■ Set task
Reproduce the stretch of items below from the line containing "Select the Links" through the end of the items, word for word, with the pictures left out.
--- begin Records for this task ---
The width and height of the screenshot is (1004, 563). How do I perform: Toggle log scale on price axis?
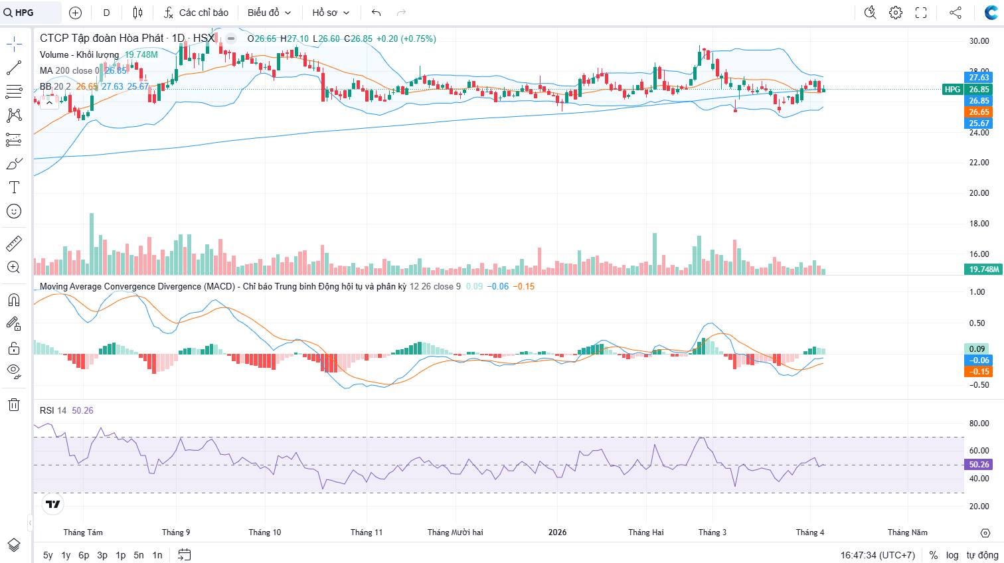tap(952, 555)
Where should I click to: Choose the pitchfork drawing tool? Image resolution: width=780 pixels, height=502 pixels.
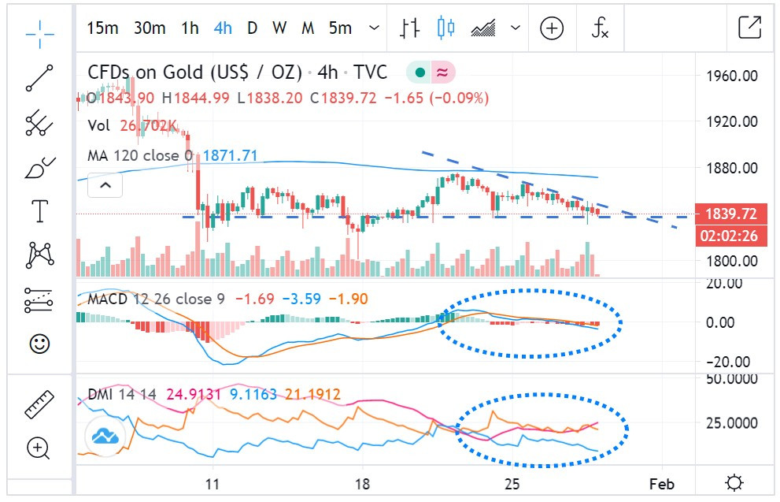click(x=39, y=123)
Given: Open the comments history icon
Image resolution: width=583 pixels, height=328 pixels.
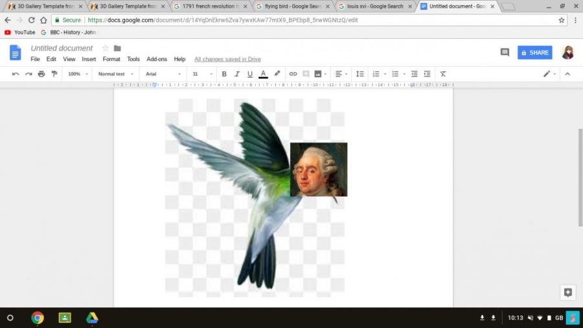Looking at the screenshot, I should pos(505,53).
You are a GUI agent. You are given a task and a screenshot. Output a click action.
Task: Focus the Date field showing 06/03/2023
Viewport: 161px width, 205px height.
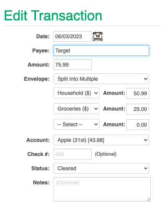click(73, 36)
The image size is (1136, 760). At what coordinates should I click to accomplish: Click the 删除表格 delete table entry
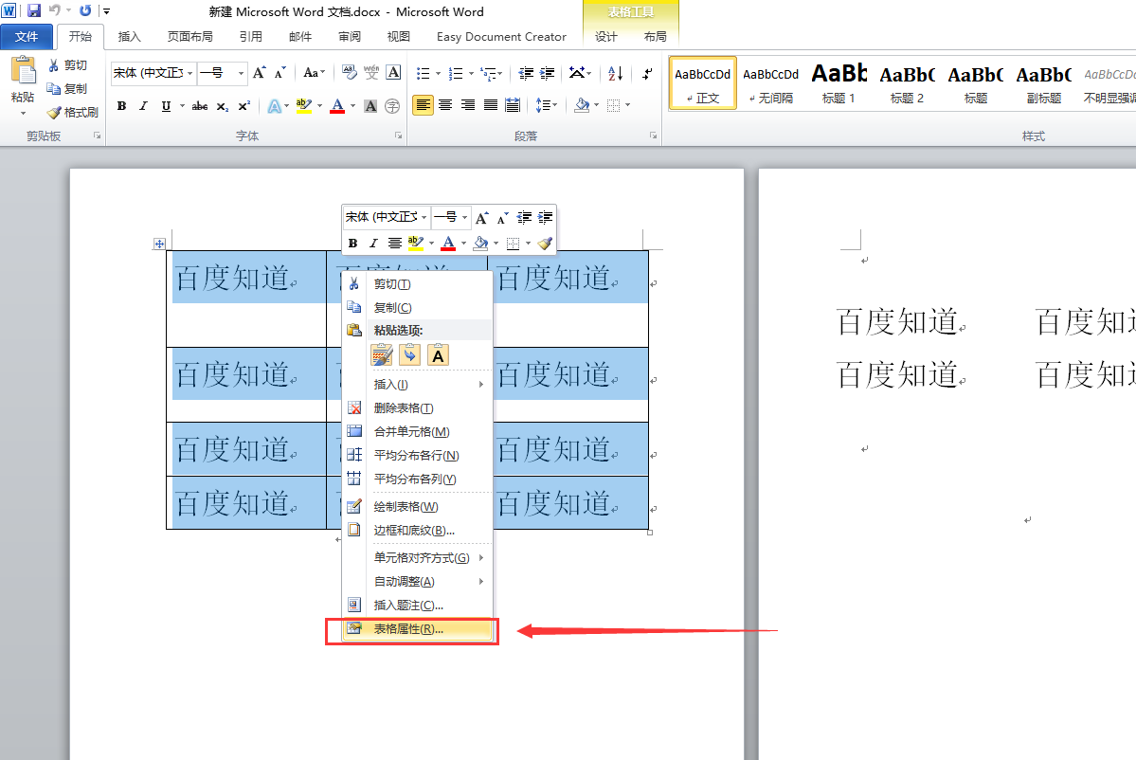tap(403, 408)
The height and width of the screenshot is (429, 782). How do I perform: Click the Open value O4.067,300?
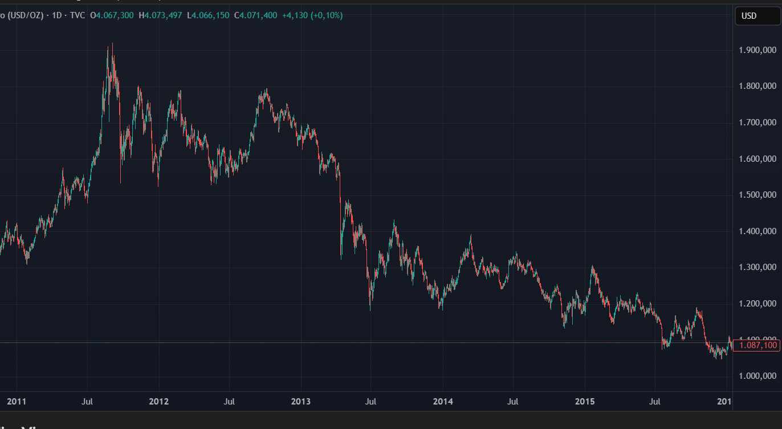pos(112,15)
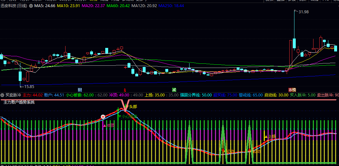Click the 31.98 high price label

tap(303, 12)
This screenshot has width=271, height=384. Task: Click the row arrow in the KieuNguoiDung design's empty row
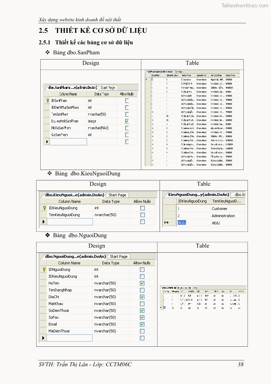(43, 222)
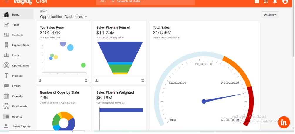
Task: Open the notifications bell
Action: tap(275, 1)
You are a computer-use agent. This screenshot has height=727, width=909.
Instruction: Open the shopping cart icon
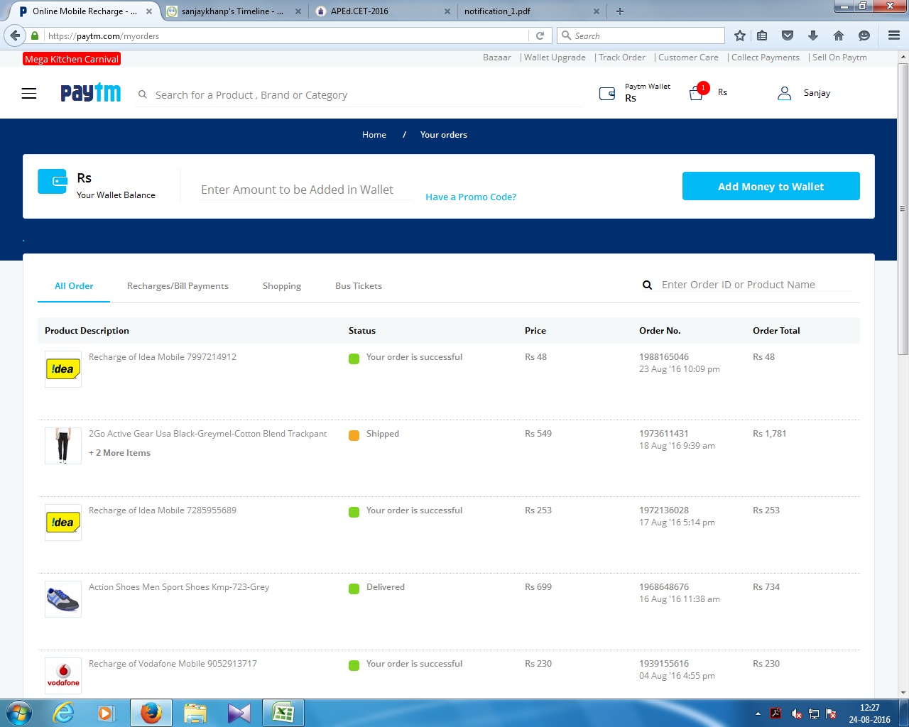click(697, 93)

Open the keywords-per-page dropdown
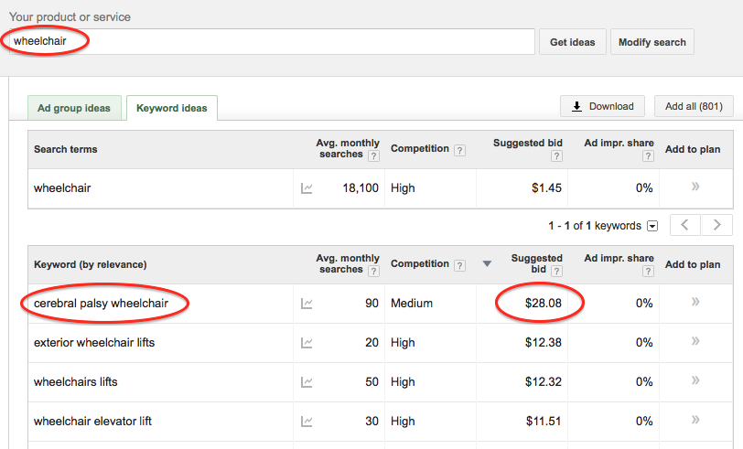coord(652,226)
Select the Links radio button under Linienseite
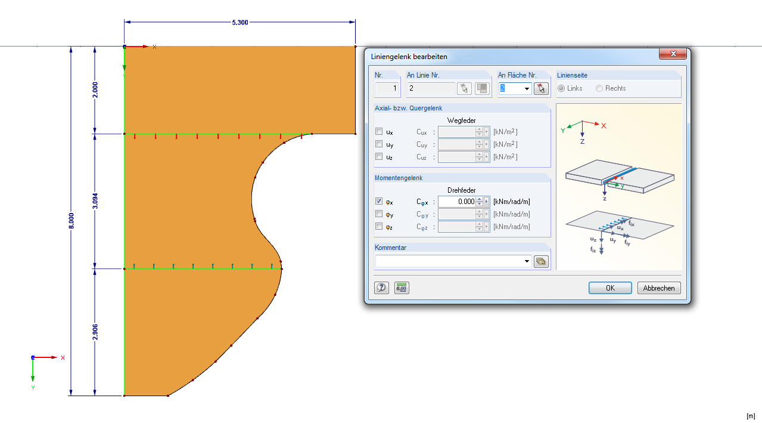This screenshot has width=762, height=423. point(561,88)
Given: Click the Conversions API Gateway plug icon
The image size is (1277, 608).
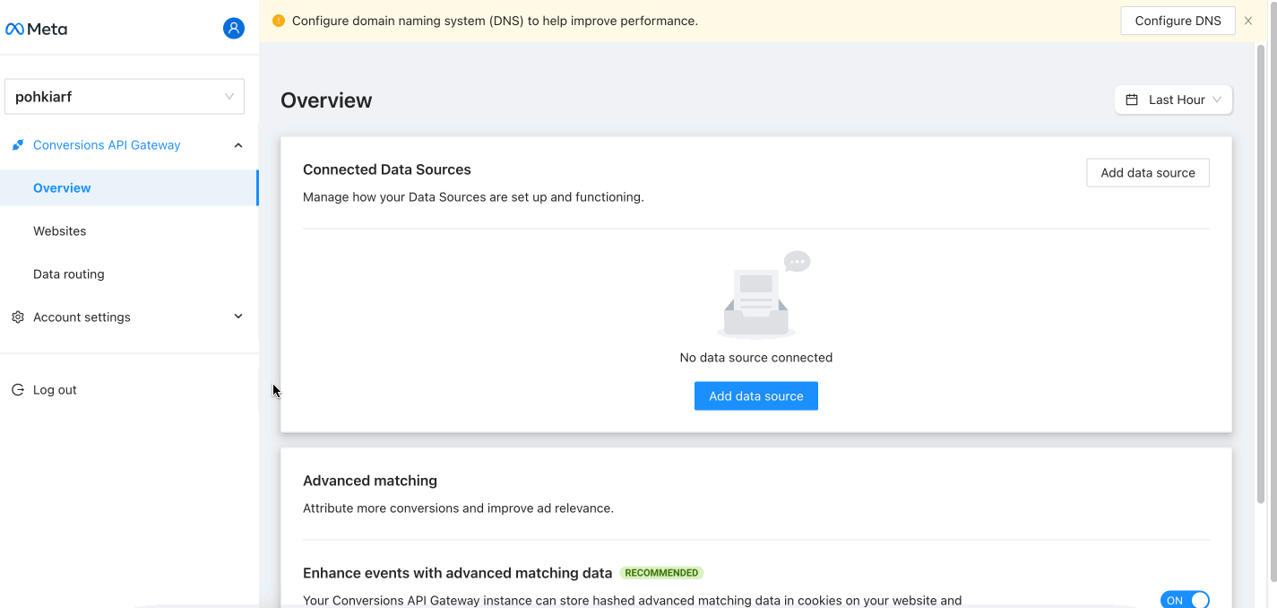Looking at the screenshot, I should [17, 145].
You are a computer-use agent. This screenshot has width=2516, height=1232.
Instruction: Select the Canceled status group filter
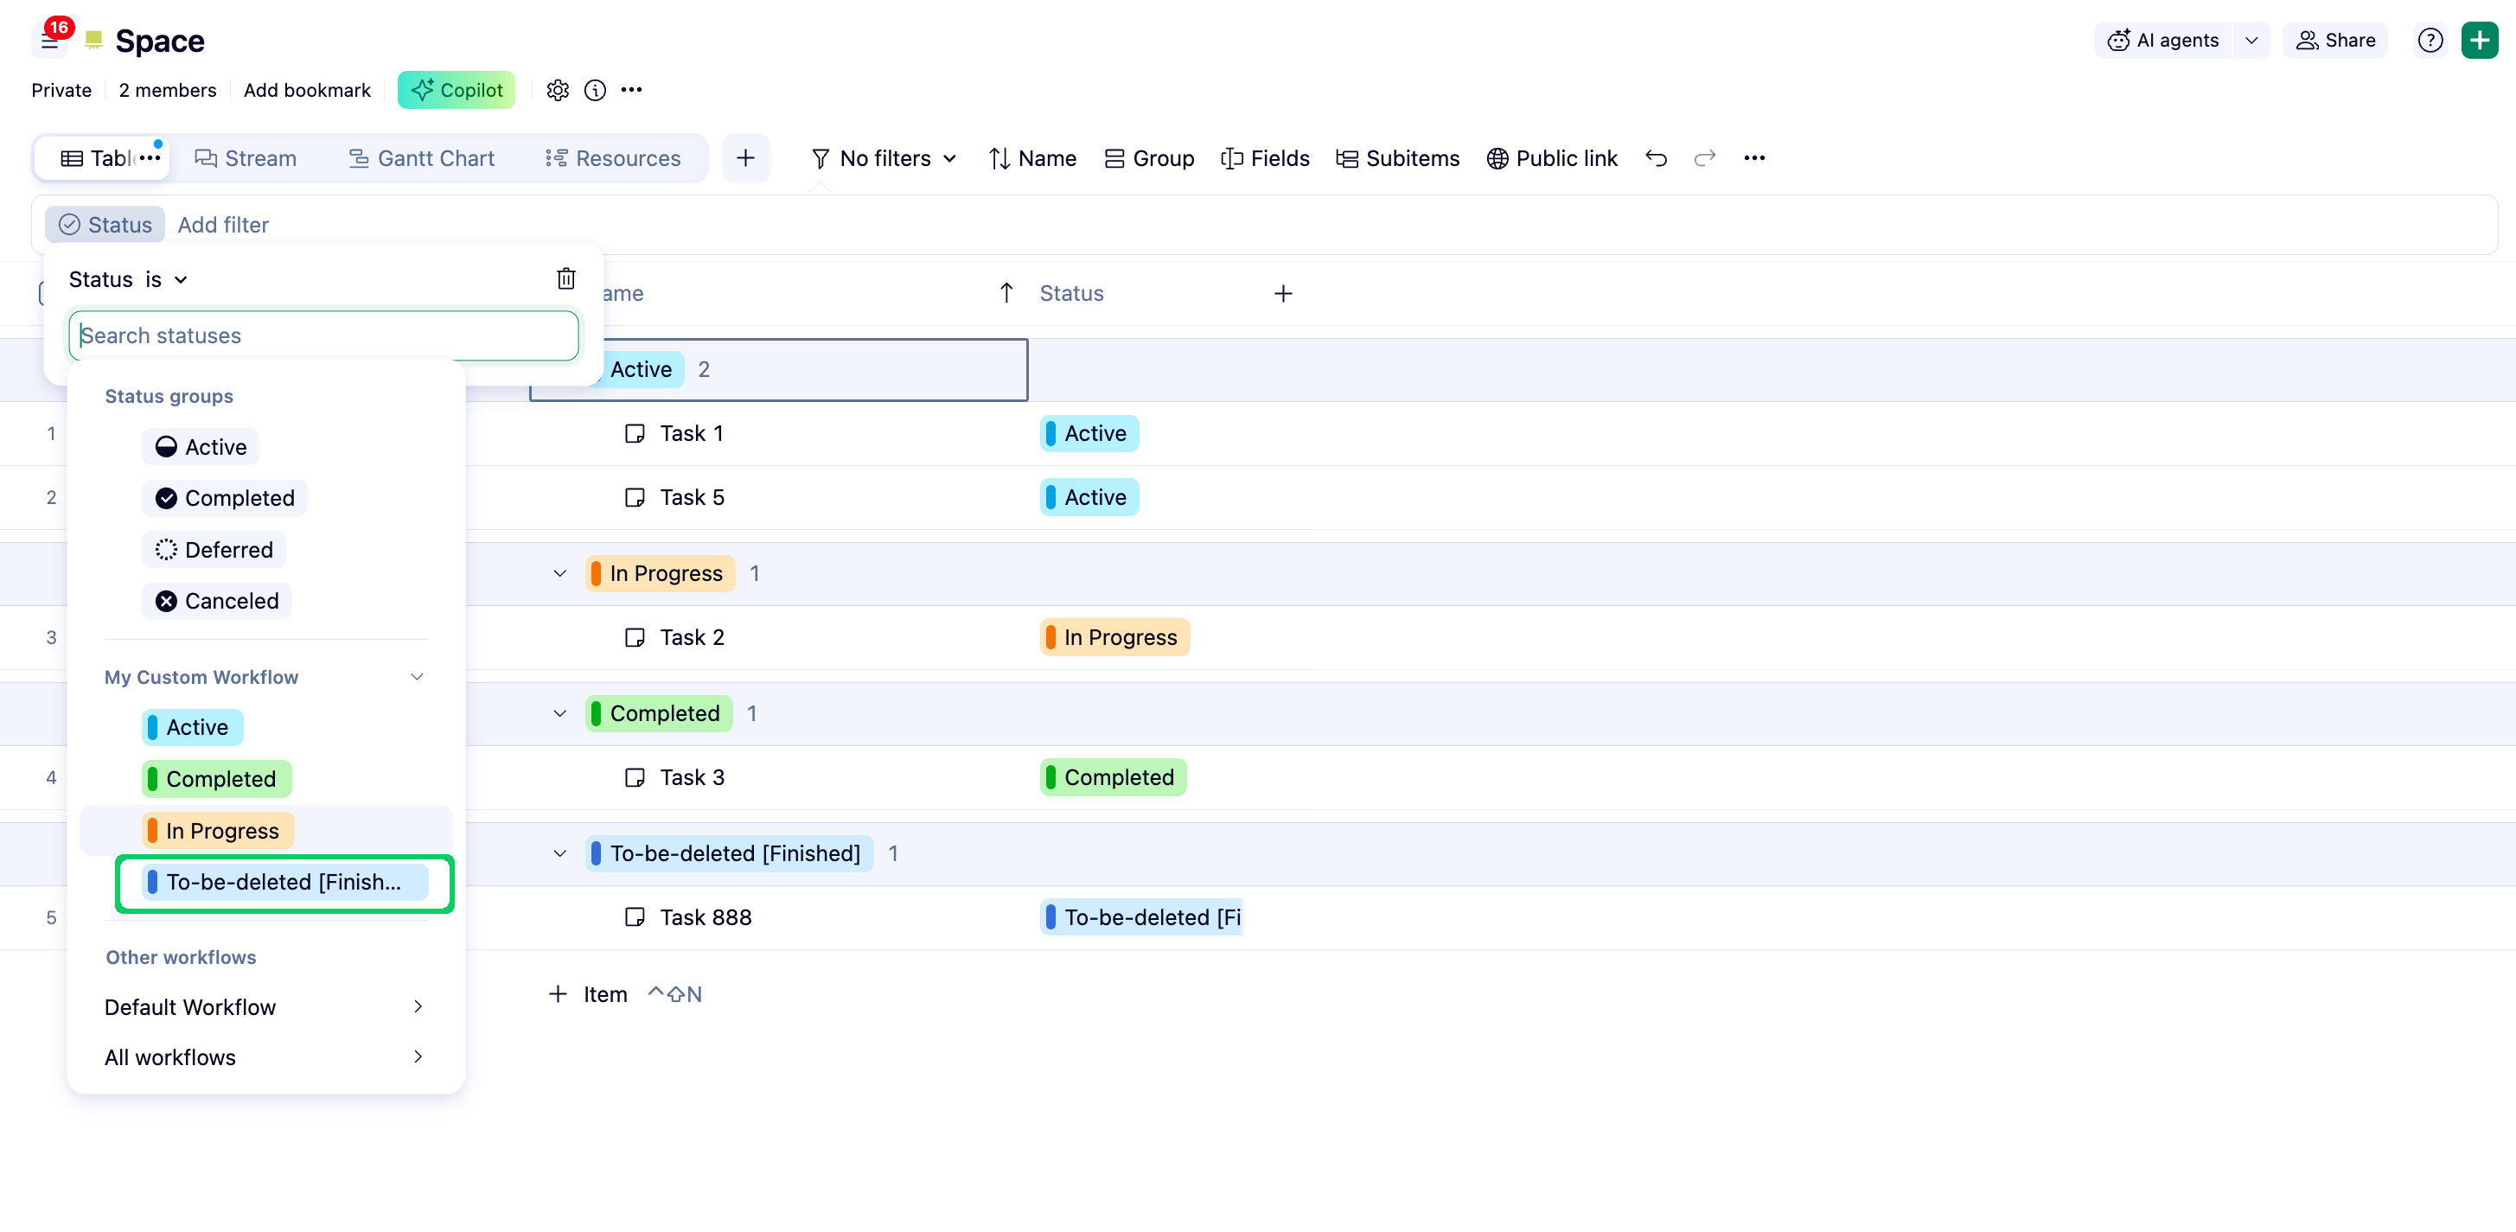click(x=217, y=601)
--- end Records for this task ---
■ Result below
Select the Links radio button under Linienseite
This screenshot has width=762, height=423. point(561,88)
Given: Click the Conversions API Gateway plug icon
The image size is (1277, 608).
Looking at the screenshot, I should [17, 145].
You are a computer-use agent. This screenshot has width=2516, height=1232.
Instruction: Select the Canceled status group filter
click(x=217, y=601)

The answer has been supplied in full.